Most, if not all, of these United States have statutes that allow Will beneficiaries and/or intestate heirs to collect accounts, property, and other small assets without the expense and delay of probate court proceedings. These statutes can be helpful in several ways. In California, these statutes will be found at Probate Code ss. 13100 et. seq. They provide a clear and path to enable those entitled to obtain assets that are either directed to them by a Decedent’s Will, or by the intestacy (“next of kin”) statutes, when the loved one does not leave a will. The assets of a Decedent subject to this “small estate” process cannot total over $150,000.00.

This path is commenced by an affidavit that the heirs or nominated executor under a will swears or declares that they are the person(s) entitled to collect the asset. The statute provides for this statement to be made by declaration under penalty of perjury. However, it should come as no great surprise that financial institutions are less than willing to release accounts without notarization. That is not a big obstacle. What can be a bigger obstacle is the general reluctance of banks, insurance companies, etc. to cooperate with this form of transfer at all. As I always say, they are in the business of capturing assets. Not so willing to release them, either because of security reasons, or they just don’t want to see money leave their stewardship. In that scenario, the bank officer will usually insist that the affiant/declarant produce “letters testamentary” from a court before they will release the funds to the rightful claimant. Of course, if those probate court letters were necessary, it would make the provisions of the small estate statutes meaningless. Thankfully, the California Probate Code provides a remedy in section 13005 for this type of obstinate behavior. This statute provides that if it is necessary to bring a court action to obtain release of small estate property, the defiant entity will have to pay claimant’s attorney fees and costs. Threat of that usually results in the bank or other institution to get better advice on compliance from their legal department.

Besides the relief offered for small estates, an affidavit under those statutes also offers assistance to trust estates of any size. Successor trustees will often find that their trustor has died with small accounts or assets under $150,000.00 in value in their own name, and not vested in the name of their trust.

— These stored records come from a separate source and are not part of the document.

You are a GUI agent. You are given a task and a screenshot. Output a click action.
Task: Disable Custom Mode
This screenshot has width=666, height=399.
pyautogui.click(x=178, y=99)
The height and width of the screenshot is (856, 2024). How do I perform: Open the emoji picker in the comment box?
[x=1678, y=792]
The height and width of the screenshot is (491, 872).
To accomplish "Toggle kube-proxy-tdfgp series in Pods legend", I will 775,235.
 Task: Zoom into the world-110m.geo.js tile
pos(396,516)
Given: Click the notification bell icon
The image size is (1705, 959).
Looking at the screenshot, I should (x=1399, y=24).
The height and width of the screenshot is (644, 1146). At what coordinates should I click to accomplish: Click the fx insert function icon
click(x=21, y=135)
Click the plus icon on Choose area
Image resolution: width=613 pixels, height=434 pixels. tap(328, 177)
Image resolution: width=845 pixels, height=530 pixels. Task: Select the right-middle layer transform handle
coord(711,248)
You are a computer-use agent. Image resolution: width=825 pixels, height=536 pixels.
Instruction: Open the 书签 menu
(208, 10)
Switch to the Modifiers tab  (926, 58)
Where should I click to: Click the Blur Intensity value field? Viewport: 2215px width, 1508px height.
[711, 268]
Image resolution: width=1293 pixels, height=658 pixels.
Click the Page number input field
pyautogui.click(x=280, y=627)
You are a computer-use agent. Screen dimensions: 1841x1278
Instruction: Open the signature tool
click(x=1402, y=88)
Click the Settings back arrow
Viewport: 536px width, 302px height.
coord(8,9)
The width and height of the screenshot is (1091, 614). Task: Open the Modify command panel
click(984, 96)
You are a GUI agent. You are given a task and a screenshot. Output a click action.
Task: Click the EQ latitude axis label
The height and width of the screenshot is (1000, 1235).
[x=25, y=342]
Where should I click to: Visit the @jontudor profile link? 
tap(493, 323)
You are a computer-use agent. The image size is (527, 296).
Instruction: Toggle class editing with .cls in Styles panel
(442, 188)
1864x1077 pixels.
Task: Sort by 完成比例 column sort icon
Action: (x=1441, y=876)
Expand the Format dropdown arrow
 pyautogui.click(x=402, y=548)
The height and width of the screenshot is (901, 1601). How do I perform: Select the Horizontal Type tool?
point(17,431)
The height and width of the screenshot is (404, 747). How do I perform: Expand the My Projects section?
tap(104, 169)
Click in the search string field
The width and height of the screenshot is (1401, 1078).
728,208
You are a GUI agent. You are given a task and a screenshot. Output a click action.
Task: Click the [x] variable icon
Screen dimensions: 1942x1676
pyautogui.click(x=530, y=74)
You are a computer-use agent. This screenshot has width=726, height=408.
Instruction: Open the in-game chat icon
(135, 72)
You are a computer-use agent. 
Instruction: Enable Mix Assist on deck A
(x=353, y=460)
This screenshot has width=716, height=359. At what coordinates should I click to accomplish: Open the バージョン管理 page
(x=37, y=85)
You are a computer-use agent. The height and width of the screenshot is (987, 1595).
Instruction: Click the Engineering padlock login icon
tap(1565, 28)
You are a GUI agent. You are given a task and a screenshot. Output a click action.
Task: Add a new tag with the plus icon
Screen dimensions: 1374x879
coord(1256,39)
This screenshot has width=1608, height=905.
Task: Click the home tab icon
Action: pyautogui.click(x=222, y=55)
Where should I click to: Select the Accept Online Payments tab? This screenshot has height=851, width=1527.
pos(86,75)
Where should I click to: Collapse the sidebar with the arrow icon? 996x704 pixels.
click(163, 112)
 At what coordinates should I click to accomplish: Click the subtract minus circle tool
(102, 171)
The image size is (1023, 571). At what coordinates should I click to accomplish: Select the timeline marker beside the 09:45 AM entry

The small estate procedure in California, and perhaps other jurisdictions, allows for these small value assets to be swept into the trust by use of the standard “pour over” Will that is regularly prepared with the trust document. When the assets outside are over $150,000.00, it will require a court petition to get those assets into the trust, but that’s another subject.

Another, less familiar, use of the small estate affidavit occurs when Decedent’s estate is not vested in a trust, and a probate proceeding is underway. Many times, the Decedent’s spouse or other relative left the Decedent an account, policy or other asset under $150,000.00, but the Decedent failed during life to collect it. In that scenario, many times a court will allow the personal representative and heirs of Decedent to file small estate affidavits as Decedent’s heirs to collect that property for the estate as well.

As you can see, the small estate procedure is quite handy. Informed, intelligent, and cooperative government agencies and financial institutions often have their own forms under these statutes, and will provide them to the proper persons to collect these small assets. In the event that they do not, and/or are difficult to deal with, a knowledgeable attorney will usually be required to shape them up.